Aim —
Output as a JSON list of strings, one per line, everything from the line containing "This screenshot has height=1484, width=2466." down to the line containing "coord(117,163)", leaving out blank lines.

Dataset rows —

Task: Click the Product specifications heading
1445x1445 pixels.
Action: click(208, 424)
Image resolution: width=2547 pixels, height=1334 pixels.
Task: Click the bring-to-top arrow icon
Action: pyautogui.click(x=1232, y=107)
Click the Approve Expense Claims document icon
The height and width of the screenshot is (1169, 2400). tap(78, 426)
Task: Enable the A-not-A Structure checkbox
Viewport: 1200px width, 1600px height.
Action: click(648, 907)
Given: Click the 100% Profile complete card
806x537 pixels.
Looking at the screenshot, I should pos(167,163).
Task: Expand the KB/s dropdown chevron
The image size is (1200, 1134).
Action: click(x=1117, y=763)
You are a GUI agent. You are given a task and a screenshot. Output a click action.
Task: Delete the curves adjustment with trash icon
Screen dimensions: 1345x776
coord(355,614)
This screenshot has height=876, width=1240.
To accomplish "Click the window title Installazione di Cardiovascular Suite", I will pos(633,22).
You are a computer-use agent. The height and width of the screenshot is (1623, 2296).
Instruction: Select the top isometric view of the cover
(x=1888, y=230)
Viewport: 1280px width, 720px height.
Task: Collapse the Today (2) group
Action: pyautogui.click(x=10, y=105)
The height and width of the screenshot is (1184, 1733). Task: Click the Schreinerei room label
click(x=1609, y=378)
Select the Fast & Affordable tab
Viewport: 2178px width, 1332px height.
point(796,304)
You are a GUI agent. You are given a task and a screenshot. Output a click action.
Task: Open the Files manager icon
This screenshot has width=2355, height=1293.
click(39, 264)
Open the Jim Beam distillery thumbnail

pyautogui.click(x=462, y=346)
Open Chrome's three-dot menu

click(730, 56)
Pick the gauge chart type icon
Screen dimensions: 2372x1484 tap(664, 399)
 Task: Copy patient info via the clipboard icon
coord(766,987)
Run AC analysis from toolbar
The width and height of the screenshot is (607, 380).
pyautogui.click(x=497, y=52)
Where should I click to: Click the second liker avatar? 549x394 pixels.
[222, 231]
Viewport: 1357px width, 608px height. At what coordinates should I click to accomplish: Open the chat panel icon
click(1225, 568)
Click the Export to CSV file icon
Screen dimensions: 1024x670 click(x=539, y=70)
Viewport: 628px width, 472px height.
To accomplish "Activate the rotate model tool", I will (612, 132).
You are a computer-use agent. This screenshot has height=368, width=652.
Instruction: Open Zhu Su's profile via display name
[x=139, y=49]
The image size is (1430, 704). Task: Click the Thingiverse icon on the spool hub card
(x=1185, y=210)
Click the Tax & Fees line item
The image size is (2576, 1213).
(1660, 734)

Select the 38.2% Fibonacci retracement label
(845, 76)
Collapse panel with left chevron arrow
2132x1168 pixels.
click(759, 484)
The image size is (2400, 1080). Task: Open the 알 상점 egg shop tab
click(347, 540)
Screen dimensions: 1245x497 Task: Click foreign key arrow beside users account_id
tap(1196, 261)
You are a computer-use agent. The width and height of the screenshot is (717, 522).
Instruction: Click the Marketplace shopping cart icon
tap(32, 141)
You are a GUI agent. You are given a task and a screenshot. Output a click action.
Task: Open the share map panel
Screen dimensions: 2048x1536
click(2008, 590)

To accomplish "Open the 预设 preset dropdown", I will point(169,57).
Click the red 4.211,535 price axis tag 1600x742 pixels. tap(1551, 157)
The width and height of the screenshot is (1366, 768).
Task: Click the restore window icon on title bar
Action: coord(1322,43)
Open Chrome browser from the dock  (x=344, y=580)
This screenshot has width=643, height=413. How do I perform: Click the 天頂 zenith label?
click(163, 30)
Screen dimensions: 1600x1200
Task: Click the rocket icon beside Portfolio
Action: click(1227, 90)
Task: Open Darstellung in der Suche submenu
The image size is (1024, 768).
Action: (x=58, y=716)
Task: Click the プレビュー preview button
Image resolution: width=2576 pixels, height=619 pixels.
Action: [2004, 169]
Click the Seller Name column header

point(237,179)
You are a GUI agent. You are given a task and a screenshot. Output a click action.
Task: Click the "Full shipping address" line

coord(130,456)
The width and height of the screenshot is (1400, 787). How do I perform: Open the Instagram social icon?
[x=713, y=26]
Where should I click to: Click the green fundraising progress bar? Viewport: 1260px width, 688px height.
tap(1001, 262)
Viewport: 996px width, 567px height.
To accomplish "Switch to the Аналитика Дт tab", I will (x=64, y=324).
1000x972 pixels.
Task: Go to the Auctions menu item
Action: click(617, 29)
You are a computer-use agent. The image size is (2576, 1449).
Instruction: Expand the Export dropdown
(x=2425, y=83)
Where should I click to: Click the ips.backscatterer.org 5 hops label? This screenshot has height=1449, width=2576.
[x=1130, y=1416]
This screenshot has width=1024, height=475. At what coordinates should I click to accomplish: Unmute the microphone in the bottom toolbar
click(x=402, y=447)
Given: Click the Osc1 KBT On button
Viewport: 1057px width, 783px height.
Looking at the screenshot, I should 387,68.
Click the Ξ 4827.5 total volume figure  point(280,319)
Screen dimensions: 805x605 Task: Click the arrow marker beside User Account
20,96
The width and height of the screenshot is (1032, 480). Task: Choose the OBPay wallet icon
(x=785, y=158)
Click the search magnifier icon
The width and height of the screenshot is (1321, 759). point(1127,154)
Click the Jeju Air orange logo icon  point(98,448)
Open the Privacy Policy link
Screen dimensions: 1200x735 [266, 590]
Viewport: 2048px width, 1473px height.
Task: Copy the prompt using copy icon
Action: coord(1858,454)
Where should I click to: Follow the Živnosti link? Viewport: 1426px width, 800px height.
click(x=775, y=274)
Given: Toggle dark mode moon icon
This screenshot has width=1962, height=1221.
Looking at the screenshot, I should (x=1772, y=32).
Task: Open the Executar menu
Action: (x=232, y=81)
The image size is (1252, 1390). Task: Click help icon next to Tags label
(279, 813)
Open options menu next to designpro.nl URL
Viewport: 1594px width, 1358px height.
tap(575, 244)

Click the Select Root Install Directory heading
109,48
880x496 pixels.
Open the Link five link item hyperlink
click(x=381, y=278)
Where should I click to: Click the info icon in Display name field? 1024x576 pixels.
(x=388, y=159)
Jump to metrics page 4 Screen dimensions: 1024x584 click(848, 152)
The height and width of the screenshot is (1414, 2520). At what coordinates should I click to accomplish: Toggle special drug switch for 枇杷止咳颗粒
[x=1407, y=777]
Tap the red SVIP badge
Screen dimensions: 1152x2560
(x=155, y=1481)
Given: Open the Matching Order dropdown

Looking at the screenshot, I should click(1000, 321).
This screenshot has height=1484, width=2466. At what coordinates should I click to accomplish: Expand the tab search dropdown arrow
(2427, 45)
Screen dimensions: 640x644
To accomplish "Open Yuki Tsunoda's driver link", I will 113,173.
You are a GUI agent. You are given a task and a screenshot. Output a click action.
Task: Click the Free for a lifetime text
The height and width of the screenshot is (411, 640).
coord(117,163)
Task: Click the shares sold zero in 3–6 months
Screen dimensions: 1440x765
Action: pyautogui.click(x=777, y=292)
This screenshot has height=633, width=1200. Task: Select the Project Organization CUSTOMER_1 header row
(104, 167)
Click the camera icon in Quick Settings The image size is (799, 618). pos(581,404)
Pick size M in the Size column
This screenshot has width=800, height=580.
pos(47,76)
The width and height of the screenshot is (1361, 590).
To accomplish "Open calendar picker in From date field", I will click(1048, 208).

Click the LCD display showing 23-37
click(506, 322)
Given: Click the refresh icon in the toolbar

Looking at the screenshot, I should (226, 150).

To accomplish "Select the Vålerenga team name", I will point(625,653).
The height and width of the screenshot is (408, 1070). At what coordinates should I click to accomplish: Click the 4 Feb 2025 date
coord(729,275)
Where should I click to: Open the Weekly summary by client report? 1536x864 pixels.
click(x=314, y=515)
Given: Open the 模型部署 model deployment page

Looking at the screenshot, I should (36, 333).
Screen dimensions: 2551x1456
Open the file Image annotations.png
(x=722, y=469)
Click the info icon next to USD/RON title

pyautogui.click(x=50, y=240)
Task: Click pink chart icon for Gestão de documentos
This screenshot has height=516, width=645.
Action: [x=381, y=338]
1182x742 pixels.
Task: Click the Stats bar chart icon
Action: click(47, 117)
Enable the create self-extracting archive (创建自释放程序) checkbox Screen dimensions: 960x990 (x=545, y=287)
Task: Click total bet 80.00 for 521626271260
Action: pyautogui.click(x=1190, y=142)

Full answer —
[
  "This screenshot has height=1484, width=2466. At what coordinates should I click to accomplish: Expand the tab search dropdown arrow",
  "(2427, 45)",
  "Screen dimensions: 640x644",
  "To accomplish \"Open Yuki Tsunoda's driver link\", I will 113,173.",
  "You are a GUI agent. You are given a task and a screenshot. Output a click action.",
  "Task: Click the Free for a lifetime text",
  "The height and width of the screenshot is (411, 640).",
  "coord(117,163)"
]